Data itu dihimpun dari empat gerbang tol utama pintu masuk Jabotabek sejak Kamis (1/1/2026) pukul 06.00 WIB hingga Sabtu (3/1/2026) pukul 06.00 WIB.
Direktur Utama PT Jasa Marga, Rivan A. Purwantono, menjelaskan angka 324.208 kendaraan merupakan akumulasi dari empat gerbang tol utama, yaitu GT Cikupa (arah Merak), GT Ciawi (arah Puncak), GT Cikampek Utama (arah Trans Jawa), dan GT Kalihurip Utama (arah Bandung). “Total volume lalu lintas ini naik 16,24 persen jika dibandingkan lalu lintas normal,” kata Rivan.
Mayoritas kendaraan yang kembali ke Jabotabek berasal dari arah Timur (Trans Jawa dan Bandung), mencapai 147.817 unit atau 45,59 persen dari total. Arah Barat (Merak) menyumbang 90.590 kendaraan (27,94 persen), sementara arah Selatan (Puncak) tercatat 85.801 kendaraan (26,46 persen).
Rincian per gerbang menunjukkan lalu lintas dari arah Trans Jawa melalui GT Cikampek Utama Jalan Tol Jakarta–Cikampek mencapai 71.614 kendaraan, naik 29,60 persen dibanding lalu lintas normal. Dari arah Bandung melalui GT Kalihurip Utama Jalan Tol Cipularang tercatat 76.203 kendaraan, naik 32,17 persen. “Total lalu lintas kembali ke Jabotabek dari arah Trans Jawa dan Bandung melalui kedua GT tersebut adalah sebanyak 147.817 kendaraan, meningkat sebesar 30,91 persen dari lalu lintas normal,” jelas Rivan.

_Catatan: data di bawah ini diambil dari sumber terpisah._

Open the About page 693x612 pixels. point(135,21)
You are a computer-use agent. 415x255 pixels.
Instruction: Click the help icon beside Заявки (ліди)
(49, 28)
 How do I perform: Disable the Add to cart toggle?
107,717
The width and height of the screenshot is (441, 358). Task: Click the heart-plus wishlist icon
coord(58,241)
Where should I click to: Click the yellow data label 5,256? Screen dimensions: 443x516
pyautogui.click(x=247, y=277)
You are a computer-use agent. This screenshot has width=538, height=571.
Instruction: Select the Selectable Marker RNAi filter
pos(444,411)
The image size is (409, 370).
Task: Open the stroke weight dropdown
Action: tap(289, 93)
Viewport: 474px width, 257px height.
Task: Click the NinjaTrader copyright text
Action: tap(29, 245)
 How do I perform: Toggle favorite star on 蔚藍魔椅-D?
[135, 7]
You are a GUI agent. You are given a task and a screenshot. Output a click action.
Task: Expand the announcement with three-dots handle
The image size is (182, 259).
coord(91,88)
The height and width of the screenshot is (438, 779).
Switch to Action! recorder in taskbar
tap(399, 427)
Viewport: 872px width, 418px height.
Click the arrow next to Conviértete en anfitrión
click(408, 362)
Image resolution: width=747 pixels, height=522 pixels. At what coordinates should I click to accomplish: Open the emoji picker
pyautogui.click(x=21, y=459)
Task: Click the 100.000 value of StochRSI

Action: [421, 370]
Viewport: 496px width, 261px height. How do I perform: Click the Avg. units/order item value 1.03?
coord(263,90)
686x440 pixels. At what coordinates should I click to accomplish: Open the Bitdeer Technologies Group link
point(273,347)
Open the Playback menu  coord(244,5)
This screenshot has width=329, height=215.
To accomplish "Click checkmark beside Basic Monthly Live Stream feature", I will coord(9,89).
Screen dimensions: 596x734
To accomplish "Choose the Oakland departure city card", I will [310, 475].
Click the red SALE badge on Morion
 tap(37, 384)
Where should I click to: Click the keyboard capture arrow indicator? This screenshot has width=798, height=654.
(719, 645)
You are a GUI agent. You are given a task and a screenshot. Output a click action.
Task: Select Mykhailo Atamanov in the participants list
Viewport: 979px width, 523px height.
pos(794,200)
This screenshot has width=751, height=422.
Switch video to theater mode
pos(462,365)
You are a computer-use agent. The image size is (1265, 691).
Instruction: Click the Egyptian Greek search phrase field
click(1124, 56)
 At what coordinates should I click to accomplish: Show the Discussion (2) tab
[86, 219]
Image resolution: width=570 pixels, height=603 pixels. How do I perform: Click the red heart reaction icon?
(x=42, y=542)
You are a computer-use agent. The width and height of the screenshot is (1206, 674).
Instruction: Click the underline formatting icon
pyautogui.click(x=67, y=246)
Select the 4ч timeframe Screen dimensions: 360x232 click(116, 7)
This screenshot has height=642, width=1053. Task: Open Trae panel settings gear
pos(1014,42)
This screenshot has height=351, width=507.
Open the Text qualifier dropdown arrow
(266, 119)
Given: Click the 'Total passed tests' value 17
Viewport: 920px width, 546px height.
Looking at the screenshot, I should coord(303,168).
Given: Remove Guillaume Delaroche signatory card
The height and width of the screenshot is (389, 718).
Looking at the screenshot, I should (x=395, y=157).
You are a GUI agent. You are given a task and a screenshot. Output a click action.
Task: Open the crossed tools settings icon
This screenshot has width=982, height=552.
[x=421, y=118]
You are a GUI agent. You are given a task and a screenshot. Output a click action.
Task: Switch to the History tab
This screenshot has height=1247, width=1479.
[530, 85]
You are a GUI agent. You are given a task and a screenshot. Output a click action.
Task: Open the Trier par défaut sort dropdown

Sebaliknya, arus dari arah Merak melalui GT Cikupa Jalan Tol Tangerang–Merak tercatat 90.590 kendaraan, turun 8,28 persen dibanding lalu lintas normal. Kendaraan dari arah Puncak melalui GT Ciawi Jalan Tol Jagorawi mencapai 85.801 unit, meningkat 27,62 persen dari kondisi normal.
Secara kumulatif selama 16 hari periode libur Nataru 2025/2026, Jasa Marga mencatat 2.638.186 kendaraan meninggalkan Jabotabek—naik 11,49 persen dari lalu lintas normal atau setara 90,5 persen dari proyeksi 2,9 juta kendaraan. Untuk kendaraan yang kembali menuju wilayah Jabotabek tercatat 2.472.184 unit, naik 8,01 persen dari lalu lintas normal atau setara 86 persen dari proyeksi 2,8 juta kendaraan, tambah Rivan.
Jasa Marga memprediksi puncak arus balik Nataru akan terjadi pada Minggu, 4 Januari 2026, dan menyatakan telah menyiapkan langkah antisipatif untuk menghadapi lonjakan volume kendaraan.